La biographie du saint ici entreprise est conventionnelle : de la jeunesse intrépide à la mort auréolée, le récit du vieux Curtiz (plus de 70 ans quand il réalise ce film qui est aussi son tout dernier) sert le récit de l’Église. Si par la radicalité de ses positions le Poverello put gêner de son vivant, l’Église eut tôt la main mise sur sa légende. François (1182-1226) est canonisé deux ans seulement après sa mort. La Vie de saint François commandée à Giotto et peinte peu de temps après sur les murs de la basilique d’Assise, à la fin du XIIIe siècle.
Dans le film, les tableaux de Curtiz profitent pleinement du Technicolor : dès le générique avec les fresques de Giotto justement, chez le marchand drapier (père de François), avec les chevaliers (les écus, les robes des chevaux et les étendards sont vifs et plein d’éclat) ou encore chez le souverain pontife à Rome. En dehors de ce flamboiement des couleurs et des épisodes convenus (la prison, les oiseaux, la grotte et les stigmates), on retient la place accordée à Claire d’Assise (Dolores Hart) dont l’amour, au grand dam du comte Paolo de Vandria (Stuart Whitman), vient renforcer la foi de celle qui fonde bientôt la communauté des Pauvres Dames, les Clarisses.

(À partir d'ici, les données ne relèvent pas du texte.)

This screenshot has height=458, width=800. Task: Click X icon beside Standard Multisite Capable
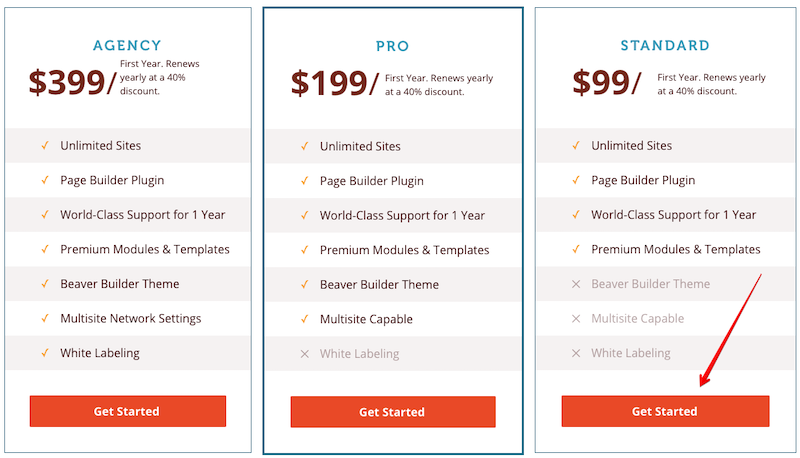(x=576, y=318)
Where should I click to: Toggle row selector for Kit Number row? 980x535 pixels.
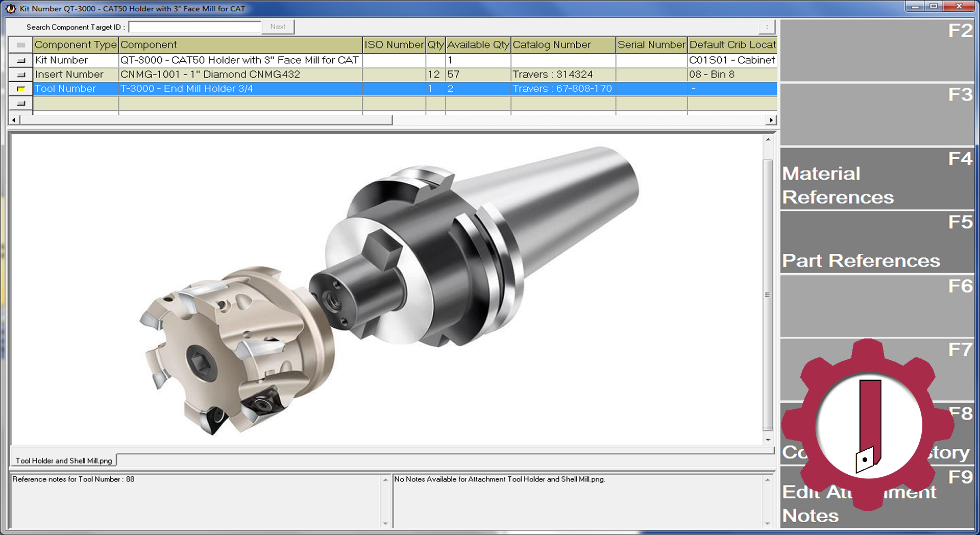click(x=21, y=60)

Michael Curtiz restaure la légende chrétienne au cinéma et son Saint François tend à une certaine exhaustivité. Il rapporte même le voyage en Égypte et l’échec de son audacieuse prédication face au sultan Al-Malik (après la prise de Damiette lors de la cinquième croisade). Il n’omet pas non plus bien sûr les débuts de la querelle sur la pauvreté au sein de l’ordre des Mineurs. La fin du film, où viennent s’inscrire dans le ciel les mots « Pax et bonum » (la formule de Saint François), fait le lien avec Faust (1926). En effet, Murnau achève son film sur le mot « Amour » : Faust au bout de ses mésaventures avec le démon se tourne enfin vers Marguerite et cet amour s’affiche haut dans le ciel et la lumière. Cependant, même si le film n’est pas sans intérêt, loin de là, Curtiz ne procure aucune extase ni rien de métaphysique. Son récit est bien trop sage et en définitive ce qu’il livre se résume à une simple hagiographie.
Tiens, je viens justement de voir la (merveilleuse) version de Rossellini, et j’ai comme l’impression qu’elle est une sorte d’antithèse au film de Curtiz…
Je suis aussi sur cette impression (et je m’attaquerai bientôt aux Onze fioretti ! Enfin… « s’attaquer » avec un nom aussi délicat que fioretti, n’est peut-être pas le mot qui convient).
En fait, à sa façon, le film de Curtiz me fait beaucoup penser à La Bible de Huston (1966).